## What the task requires
Every record below is to be restated word for word, and no picture is to be copied.

## Material shown
━━━━━━━━━━━━━━━━━━━━━━━━━━━━━━

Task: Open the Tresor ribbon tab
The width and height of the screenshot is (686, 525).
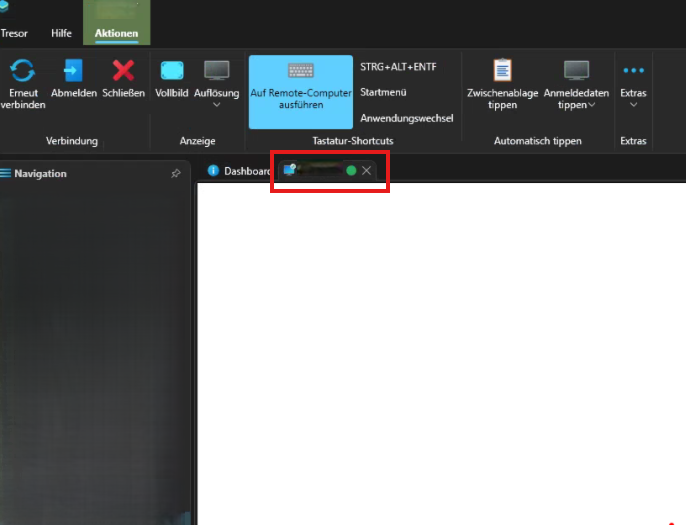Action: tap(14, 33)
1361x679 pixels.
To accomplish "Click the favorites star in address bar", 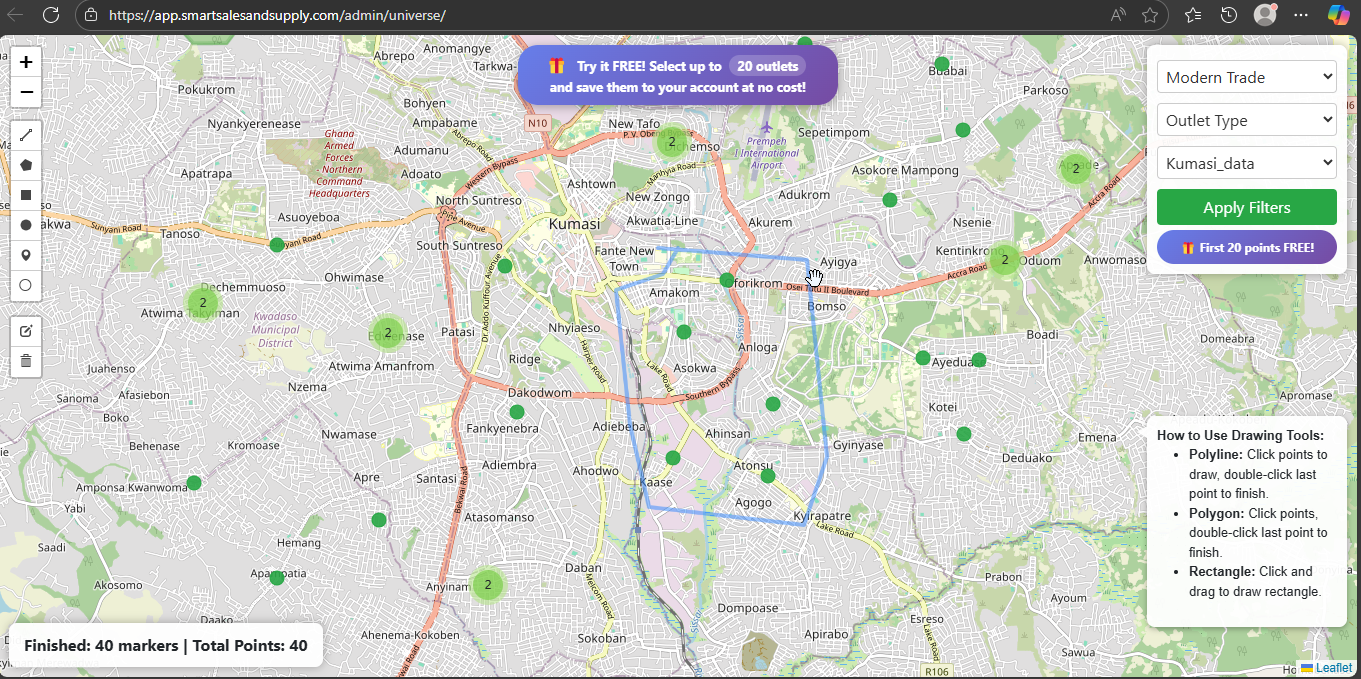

━━━━━━━━━━━━━━━━━━━━━━━━━━━━━━

## Completed exercise
Task: Open the Tresor ribbon tab
The width and height of the screenshot is (686, 525).
Action: tap(14, 33)
1361x679 pixels.
To accomplish "Click the favorites star in address bar", 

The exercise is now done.